Problem requirements: Copy each of the following items word for word, without changing anything.

------------------------------------------------

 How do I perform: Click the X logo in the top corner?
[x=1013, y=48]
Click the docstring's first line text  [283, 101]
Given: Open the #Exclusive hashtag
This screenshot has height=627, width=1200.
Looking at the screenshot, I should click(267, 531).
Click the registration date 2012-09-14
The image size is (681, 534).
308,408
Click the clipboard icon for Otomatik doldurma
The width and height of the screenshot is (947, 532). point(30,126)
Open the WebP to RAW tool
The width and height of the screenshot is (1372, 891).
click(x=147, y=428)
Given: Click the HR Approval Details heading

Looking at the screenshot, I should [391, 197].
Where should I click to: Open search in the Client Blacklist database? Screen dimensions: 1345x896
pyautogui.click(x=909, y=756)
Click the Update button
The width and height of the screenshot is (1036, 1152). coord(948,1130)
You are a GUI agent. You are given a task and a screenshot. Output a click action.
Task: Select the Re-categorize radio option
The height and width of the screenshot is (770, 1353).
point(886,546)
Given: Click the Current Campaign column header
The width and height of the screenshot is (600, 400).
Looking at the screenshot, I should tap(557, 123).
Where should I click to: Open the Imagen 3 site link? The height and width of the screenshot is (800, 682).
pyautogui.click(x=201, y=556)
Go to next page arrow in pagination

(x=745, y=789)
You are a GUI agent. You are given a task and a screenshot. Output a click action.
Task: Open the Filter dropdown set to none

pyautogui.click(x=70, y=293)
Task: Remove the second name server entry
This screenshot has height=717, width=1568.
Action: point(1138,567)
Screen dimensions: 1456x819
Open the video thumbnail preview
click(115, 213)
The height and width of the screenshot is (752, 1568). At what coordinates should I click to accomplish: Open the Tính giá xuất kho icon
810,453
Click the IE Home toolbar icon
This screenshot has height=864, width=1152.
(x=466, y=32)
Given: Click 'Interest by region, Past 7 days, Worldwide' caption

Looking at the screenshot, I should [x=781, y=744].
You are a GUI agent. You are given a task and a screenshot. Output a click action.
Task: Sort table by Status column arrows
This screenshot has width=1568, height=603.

------------------------------------------------

Exercise result:
 How do I perform: Click the X logo in the top corner?
[x=1013, y=48]
Click the docstring's first line text  [283, 101]
Given: Open the #Exclusive hashtag
This screenshot has height=627, width=1200.
Looking at the screenshot, I should click(267, 531).
Click the registration date 2012-09-14
The image size is (681, 534).
308,408
Click the clipboard icon for Otomatik doldurma
The width and height of the screenshot is (947, 532). point(30,126)
Open the WebP to RAW tool
The width and height of the screenshot is (1372, 891).
click(x=147, y=428)
Given: Click the HR Approval Details heading

Looking at the screenshot, I should [391, 197].
Where should I click to: Open search in the Client Blacklist database? Screen dimensions: 1345x896
pyautogui.click(x=909, y=756)
Click the Update button
The width and height of the screenshot is (1036, 1152). coord(948,1130)
You are a GUI agent. You are given a task and a screenshot. Output a click action.
Task: Select the Re-categorize radio option
The height and width of the screenshot is (770, 1353).
point(886,546)
Given: Click the Current Campaign column header
The width and height of the screenshot is (600, 400).
Looking at the screenshot, I should tap(557, 123).
Where should I click to: Open the Imagen 3 site link? The height and width of the screenshot is (800, 682).
pyautogui.click(x=201, y=556)
Go to next page arrow in pagination

(x=745, y=789)
You are a GUI agent. You are given a task and a screenshot. Output a click action.
Task: Open the Filter dropdown set to none

pyautogui.click(x=70, y=293)
Task: Remove the second name server entry
This screenshot has height=717, width=1568.
Action: point(1138,567)
Screen dimensions: 1456x819
Open the video thumbnail preview
click(115, 213)
The height and width of the screenshot is (752, 1568). At what coordinates should I click to accomplish: Open the Tính giá xuất kho icon
810,453
Click the IE Home toolbar icon
This screenshot has height=864, width=1152.
(x=466, y=32)
Given: Click 'Interest by region, Past 7 days, Worldwide' caption

Looking at the screenshot, I should [x=781, y=744].
You are a GUI agent. You are given a task and a screenshot. Output a click action.
Task: Sort table by Status column arrows
This screenshot has width=1568, height=603.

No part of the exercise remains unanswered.